Nice informative video that goes off some stuff we've already covered. So Redick's disc bulge was likely caused by an acute situation and he's likely going through the ringer with all of these exercises and then some.. That exercise illustrated at around 2:30 is particularly of interest, it really shows what these exercises are trying to do for Redick, trying to center the disc. The entire idea of being "re-evaluated" probably deals with Redick doing a ton of these exercises, getting a follow-up MRI, and seeing if there's a reduction of the bulge alongside hopefully improved symptoms from JJ.

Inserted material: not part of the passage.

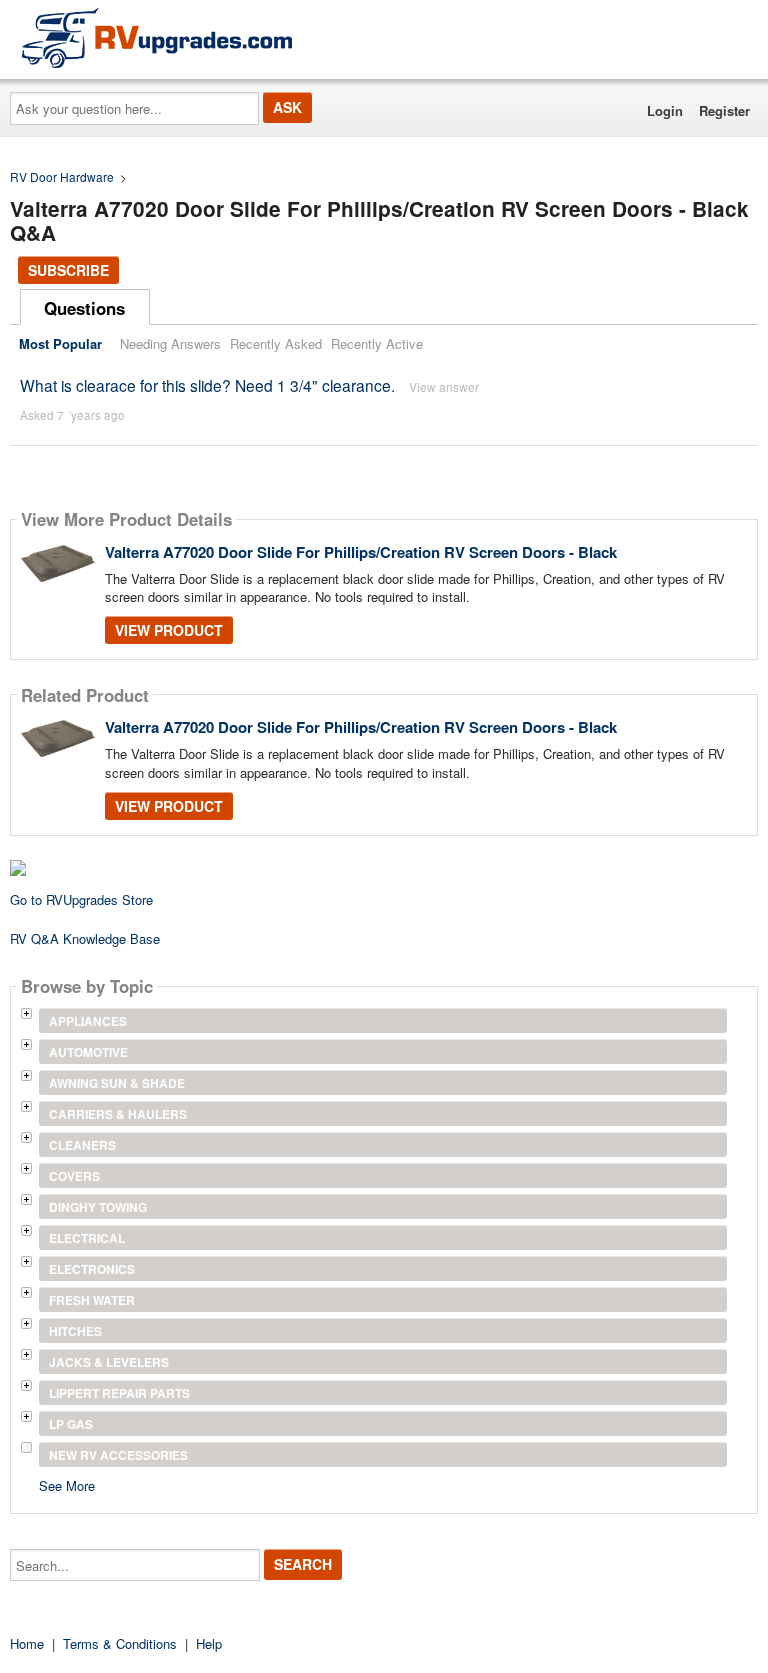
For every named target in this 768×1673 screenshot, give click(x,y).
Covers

Like the video says, some disc bulging is normal especially with the general wear and tear of aging, often we have it without even knowing it. Back pain is one of the most common complaints in hospitals. Redick has already had some history with back pain, so the Clippers are wise in treating him with patience. We've heard Redick refer to this process as "maddening" and Doc talking about how they need to wait for the disc to "calm down." Well hopefully this helps understand what kind of process this is, and that is truly a day-to-day and week-to-week sort of thing. After looking into it some, I can definitely see Redick coming back from this injury as the fact that the Clippers are treating it with physical therapy probably means the MRI revealed a bulge that wasn't as threatening as it could be, but it all depends on how these exercises help reduce the bulge and hopefully that the bulge doesn't increase. That's a big reason why the team is so hush hush about all of it, because we don't really know how Redick is responding to the treatment for sure until we hopefully see a reduction of the bulge in an MRI and MRIs are expensive procedures you can't just have every day.

Until then, let's hope for something from Redick himself talking about how the exercises may be alleviating his symptoms. But for now we'll just have to wait and see and depend on our medical staff.